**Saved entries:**
▼▼▼

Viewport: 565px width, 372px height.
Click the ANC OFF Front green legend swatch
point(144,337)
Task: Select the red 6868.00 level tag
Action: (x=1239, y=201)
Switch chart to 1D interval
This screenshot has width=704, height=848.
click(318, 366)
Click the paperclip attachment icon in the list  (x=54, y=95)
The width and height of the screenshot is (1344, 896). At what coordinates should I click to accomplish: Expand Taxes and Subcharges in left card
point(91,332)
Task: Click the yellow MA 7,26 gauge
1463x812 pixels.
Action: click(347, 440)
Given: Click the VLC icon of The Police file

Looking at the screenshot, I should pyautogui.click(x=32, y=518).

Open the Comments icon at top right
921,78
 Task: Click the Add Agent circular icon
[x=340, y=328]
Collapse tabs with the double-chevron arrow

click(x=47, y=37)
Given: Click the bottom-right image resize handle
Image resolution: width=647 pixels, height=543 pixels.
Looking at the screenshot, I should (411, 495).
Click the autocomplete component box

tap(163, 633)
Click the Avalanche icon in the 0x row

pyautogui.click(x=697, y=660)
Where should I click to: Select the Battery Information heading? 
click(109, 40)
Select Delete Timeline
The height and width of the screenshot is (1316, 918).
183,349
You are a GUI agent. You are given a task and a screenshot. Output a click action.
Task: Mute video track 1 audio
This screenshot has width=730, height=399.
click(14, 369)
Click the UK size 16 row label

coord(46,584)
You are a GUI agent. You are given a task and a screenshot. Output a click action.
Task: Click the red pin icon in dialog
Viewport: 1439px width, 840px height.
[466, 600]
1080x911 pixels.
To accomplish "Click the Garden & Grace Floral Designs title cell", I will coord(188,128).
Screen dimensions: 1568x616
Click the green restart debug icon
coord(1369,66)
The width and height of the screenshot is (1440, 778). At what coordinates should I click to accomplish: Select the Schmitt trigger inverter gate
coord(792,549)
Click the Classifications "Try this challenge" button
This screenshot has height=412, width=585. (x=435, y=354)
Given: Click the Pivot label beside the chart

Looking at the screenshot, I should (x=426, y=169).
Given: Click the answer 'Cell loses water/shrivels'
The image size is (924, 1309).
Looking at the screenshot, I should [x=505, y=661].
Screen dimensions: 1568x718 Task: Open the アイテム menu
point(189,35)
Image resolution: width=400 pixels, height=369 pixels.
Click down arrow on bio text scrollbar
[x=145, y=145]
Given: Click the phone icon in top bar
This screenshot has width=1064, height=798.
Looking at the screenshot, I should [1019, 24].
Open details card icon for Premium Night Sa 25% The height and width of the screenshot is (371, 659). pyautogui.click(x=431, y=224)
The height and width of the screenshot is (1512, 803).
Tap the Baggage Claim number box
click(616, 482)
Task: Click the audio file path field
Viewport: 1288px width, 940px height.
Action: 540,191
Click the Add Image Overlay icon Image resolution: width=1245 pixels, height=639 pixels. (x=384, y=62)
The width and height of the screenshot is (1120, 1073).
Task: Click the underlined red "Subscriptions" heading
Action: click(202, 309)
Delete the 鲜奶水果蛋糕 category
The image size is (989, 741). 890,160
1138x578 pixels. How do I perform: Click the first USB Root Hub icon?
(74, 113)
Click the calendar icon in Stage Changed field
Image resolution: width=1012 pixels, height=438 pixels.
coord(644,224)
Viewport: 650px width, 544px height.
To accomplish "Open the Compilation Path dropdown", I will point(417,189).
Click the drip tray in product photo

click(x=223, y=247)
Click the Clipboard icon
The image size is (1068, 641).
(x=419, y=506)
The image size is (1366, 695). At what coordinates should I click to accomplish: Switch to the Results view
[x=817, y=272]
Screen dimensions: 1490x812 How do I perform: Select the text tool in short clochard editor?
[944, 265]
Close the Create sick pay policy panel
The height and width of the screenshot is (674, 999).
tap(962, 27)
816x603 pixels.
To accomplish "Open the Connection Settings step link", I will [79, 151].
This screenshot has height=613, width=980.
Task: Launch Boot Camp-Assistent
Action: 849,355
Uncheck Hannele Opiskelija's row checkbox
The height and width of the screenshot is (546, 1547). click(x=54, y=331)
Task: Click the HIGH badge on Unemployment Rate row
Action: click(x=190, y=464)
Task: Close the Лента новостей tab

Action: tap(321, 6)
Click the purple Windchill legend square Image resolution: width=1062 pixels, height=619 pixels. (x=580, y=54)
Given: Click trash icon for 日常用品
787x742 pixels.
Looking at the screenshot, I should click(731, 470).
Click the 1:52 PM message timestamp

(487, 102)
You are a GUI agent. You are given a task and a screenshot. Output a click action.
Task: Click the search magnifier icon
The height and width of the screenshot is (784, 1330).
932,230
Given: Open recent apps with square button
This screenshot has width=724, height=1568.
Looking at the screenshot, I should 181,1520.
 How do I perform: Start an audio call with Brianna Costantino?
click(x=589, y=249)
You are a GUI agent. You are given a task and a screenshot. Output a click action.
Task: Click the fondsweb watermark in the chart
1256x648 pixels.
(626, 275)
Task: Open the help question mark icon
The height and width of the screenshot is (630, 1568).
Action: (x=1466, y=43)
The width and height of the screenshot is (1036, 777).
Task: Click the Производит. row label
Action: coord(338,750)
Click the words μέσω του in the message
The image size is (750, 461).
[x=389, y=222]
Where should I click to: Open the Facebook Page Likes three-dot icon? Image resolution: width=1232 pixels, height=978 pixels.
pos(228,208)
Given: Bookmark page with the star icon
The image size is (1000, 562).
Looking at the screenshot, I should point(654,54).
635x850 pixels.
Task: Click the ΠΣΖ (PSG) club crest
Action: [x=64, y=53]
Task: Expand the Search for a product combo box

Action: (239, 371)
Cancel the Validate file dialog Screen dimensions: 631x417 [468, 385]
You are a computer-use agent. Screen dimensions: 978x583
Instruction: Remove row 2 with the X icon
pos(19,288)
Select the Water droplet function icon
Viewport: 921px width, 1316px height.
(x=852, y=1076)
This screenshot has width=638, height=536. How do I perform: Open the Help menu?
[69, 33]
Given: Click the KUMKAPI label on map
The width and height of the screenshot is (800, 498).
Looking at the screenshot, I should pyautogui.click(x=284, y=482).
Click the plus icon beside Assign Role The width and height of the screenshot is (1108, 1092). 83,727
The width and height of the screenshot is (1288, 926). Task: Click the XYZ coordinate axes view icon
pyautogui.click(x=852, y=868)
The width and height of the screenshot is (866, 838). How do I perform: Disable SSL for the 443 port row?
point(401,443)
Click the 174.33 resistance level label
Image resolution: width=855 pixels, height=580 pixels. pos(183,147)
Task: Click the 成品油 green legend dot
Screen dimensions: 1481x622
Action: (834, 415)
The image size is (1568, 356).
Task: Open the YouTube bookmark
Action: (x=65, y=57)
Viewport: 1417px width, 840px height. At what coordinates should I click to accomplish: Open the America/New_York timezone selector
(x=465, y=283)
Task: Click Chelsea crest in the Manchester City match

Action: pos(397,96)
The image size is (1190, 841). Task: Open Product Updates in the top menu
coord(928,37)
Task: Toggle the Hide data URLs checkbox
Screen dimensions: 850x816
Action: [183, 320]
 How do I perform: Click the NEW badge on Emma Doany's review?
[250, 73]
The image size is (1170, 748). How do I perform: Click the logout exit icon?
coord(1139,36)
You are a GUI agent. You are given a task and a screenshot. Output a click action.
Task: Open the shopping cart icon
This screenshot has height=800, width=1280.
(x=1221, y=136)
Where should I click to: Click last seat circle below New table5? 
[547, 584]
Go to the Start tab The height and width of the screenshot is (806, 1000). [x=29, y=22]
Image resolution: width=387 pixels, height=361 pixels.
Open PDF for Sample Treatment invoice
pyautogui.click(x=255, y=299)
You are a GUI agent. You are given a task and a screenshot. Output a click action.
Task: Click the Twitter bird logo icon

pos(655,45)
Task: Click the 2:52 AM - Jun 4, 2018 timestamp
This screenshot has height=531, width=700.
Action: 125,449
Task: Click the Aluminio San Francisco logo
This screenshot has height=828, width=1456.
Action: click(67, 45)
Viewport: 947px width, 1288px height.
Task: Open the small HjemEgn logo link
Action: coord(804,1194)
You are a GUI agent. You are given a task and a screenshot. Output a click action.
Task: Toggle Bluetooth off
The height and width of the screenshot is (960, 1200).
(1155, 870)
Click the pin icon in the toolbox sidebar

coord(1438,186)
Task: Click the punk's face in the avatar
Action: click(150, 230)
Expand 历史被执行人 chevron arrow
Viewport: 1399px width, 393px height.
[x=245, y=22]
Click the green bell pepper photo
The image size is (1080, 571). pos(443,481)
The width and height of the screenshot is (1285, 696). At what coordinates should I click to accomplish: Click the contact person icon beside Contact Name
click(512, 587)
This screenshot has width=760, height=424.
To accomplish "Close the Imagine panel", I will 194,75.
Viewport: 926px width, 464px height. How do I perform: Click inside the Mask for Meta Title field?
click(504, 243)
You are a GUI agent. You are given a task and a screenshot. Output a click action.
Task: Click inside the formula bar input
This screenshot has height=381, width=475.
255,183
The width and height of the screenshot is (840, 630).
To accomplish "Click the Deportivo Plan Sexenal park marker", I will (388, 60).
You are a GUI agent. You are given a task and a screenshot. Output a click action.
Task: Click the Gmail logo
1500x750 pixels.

▲▲▲

**What the task asks:**
Using the records above, copy word for word the line with "Click the plus", the line with "Task: Open the shopping cart icon", and every line between them.

**Completed exercise:**
Click the plus icon beside Assign Role The width and height of the screenshot is (1108, 1092). 83,727
The width and height of the screenshot is (1288, 926). Task: Click the XYZ coordinate axes view icon
pyautogui.click(x=852, y=868)
The width and height of the screenshot is (866, 838). How do I perform: Disable SSL for the 443 port row?
point(401,443)
Click the 174.33 resistance level label
Image resolution: width=855 pixels, height=580 pixels. pos(183,147)
Task: Click the 成品油 green legend dot
Screen dimensions: 1481x622
Action: (834, 415)
The image size is (1568, 356).
Task: Open the YouTube bookmark
Action: (x=65, y=57)
Viewport: 1417px width, 840px height. At what coordinates should I click to accomplish: Open the America/New_York timezone selector
(x=465, y=283)
Task: Click Chelsea crest in the Manchester City match

Action: pos(397,96)
The image size is (1190, 841). Task: Open Product Updates in the top menu
coord(928,37)
Task: Toggle the Hide data URLs checkbox
Screen dimensions: 850x816
Action: [183, 320]
 How do I perform: Click the NEW badge on Emma Doany's review?
[250, 73]
The image size is (1170, 748). How do I perform: Click the logout exit icon?
coord(1139,36)
You are a GUI agent. You are given a task and a screenshot. Output a click action.
Task: Open the shopping cart icon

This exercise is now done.